I recommend you start the tank with macro algaes in some kind of refugium. Then do the rest.


----------



## jcpharm (Aug 30, 2010)

beaslbob said:


> I recommend you start the tank with macro algaes in some kind of refugium. Then do the rest.


what is the best way to start a refugium? it's external to the tank itself but connected, right? and are you suggesting to do it in lieu or concurrently with live rock?


----------



## beaslbob (May 29, 2009)

jcpharm said:


> what is the best way to start a refugium? it's external to the tank itself but connected, right? and are you suggesting to do it in lieu or concurrently with live rock?


the best way is whatever way works for you. *old dude

I refugium does not have to be an external tank. It can be internal to the tank.

By definition it is just a protected area where macros and pods are seperated from the fish and cleaner crews that would eat them.

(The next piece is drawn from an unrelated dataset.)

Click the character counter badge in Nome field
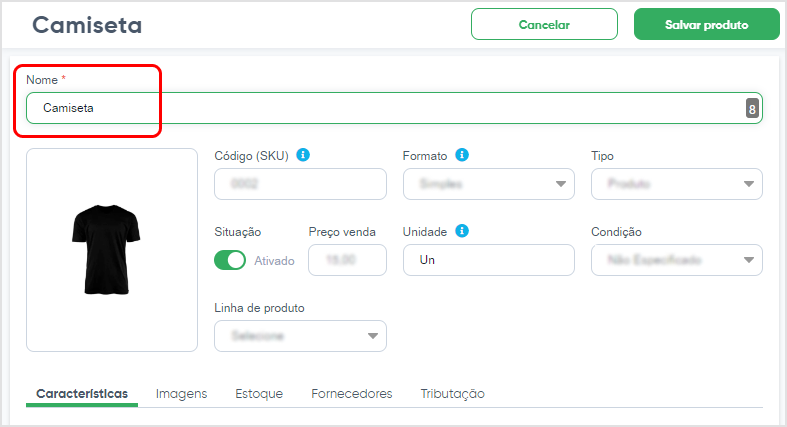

So even just an in tank partition is all that is needed.

external if at the same height it would be just a large hob filter with light. If at different heights like in the stand below then you have a sump system. By definition the sump iw the lowest container in the system..

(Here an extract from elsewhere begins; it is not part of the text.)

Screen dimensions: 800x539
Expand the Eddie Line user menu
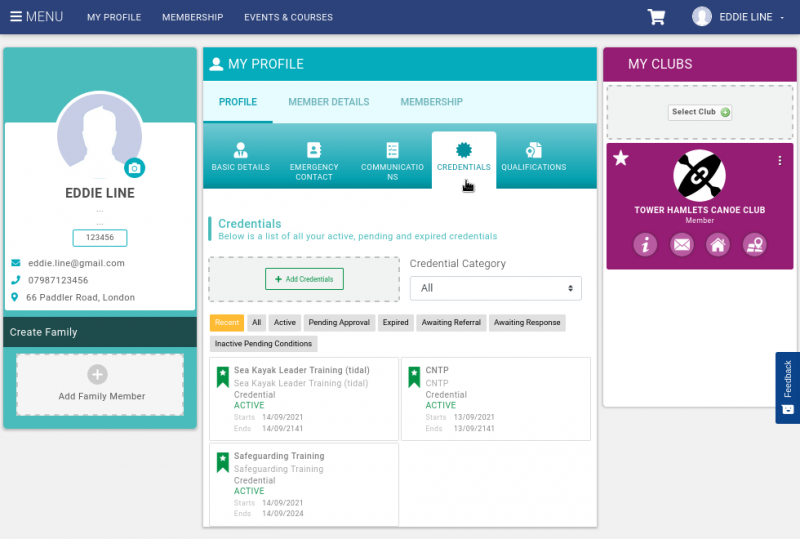click(x=738, y=17)
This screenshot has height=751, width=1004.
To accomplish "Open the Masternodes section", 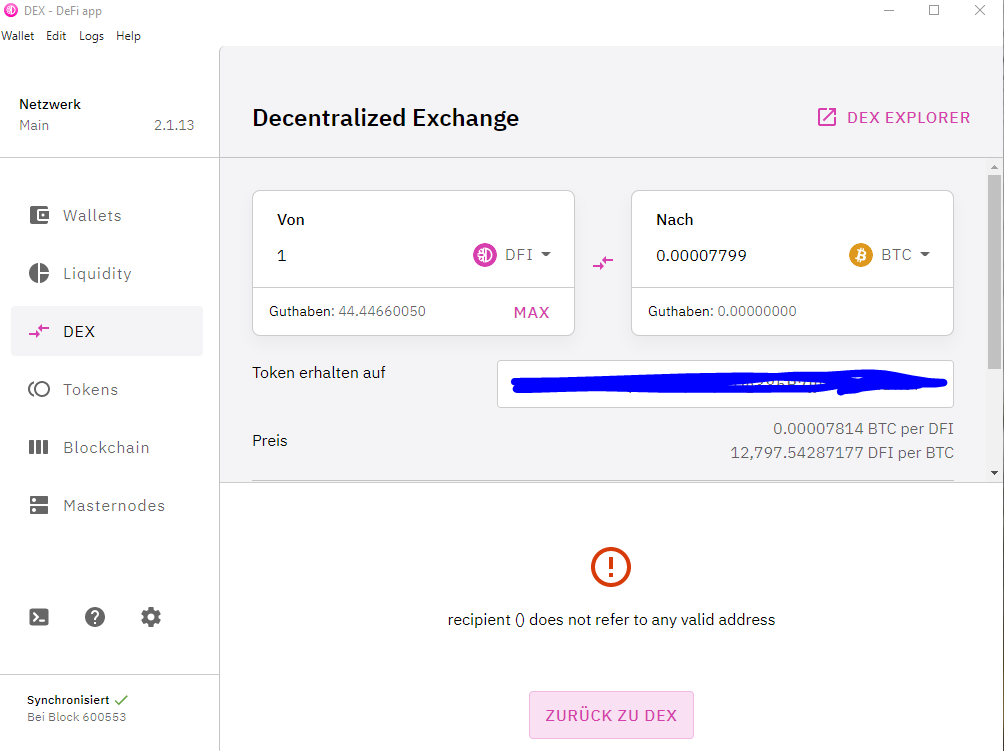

What I am suggesting is to add the macro algaes as part of the initial setup. Then do the rest. Use whatever else you want. live rock, live sand, filters, sumps pumps and so on. Either concurrently of en lieu of. My emphasis is to balance out and stabilize the operation with the macro algaes. As long as they are thriving the tank will be much better regardless of what else is done.


Just my .02


----------



## Chillwill007 (Aug 20, 2010)

Hey welcome jcpharm.
I'm actually starting my tank the same way. I got a40g breeder tank that I'm gonna set up the same way. I have been going back and forth between doing a sump/refug or just buying this hang on tank refug. Its pretty much plug and play. This is the link for it and you can buy 3 different sizes.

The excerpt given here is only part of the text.